The shooting has sent a wave of fear through Asian American communities in the Los Angeles area and cast a shadow over Lunar New Year festivities around the country. Other cities sent extra officers to watch over the celebrations.

The massacre was the nation's fifth mass killing this month.

Monterey Park is a city of about 60,000 people on the eastern edge of Los Angeles and is composed mostly of Asian immigrants from China or first-generation Asian Americans.

The shooting happened in the heart of the city centre where red lanterns decorated the streets for the Lunar New Year festivities. A police car was parked near a large banner that read "Happy Year of the Rabbit!"

The celebration in Monterey Park is one of California's largest and had attracted tens of thousands of people throughout the day.

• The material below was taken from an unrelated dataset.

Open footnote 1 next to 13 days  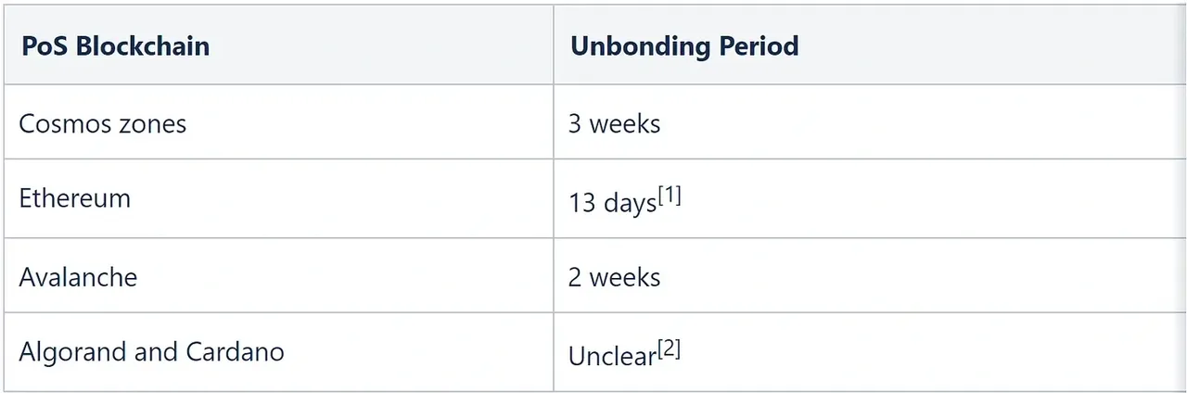(x=670, y=196)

Two days of festivities, which have been attended by as many as 100,000 people in past years, were planned, however officials cancelled Sunday's events following the shooting.

President Joe Biden condemned the killings in a written statement and said he had directed his homeland security adviser Elizabeth Sherwood-Randall to mobilise federal support to local authorities.

"As we await more crucial information from law enforcement, I want to assure the community of Monterey Park and the broader area that we will support you in every way we can," Mr Biden said.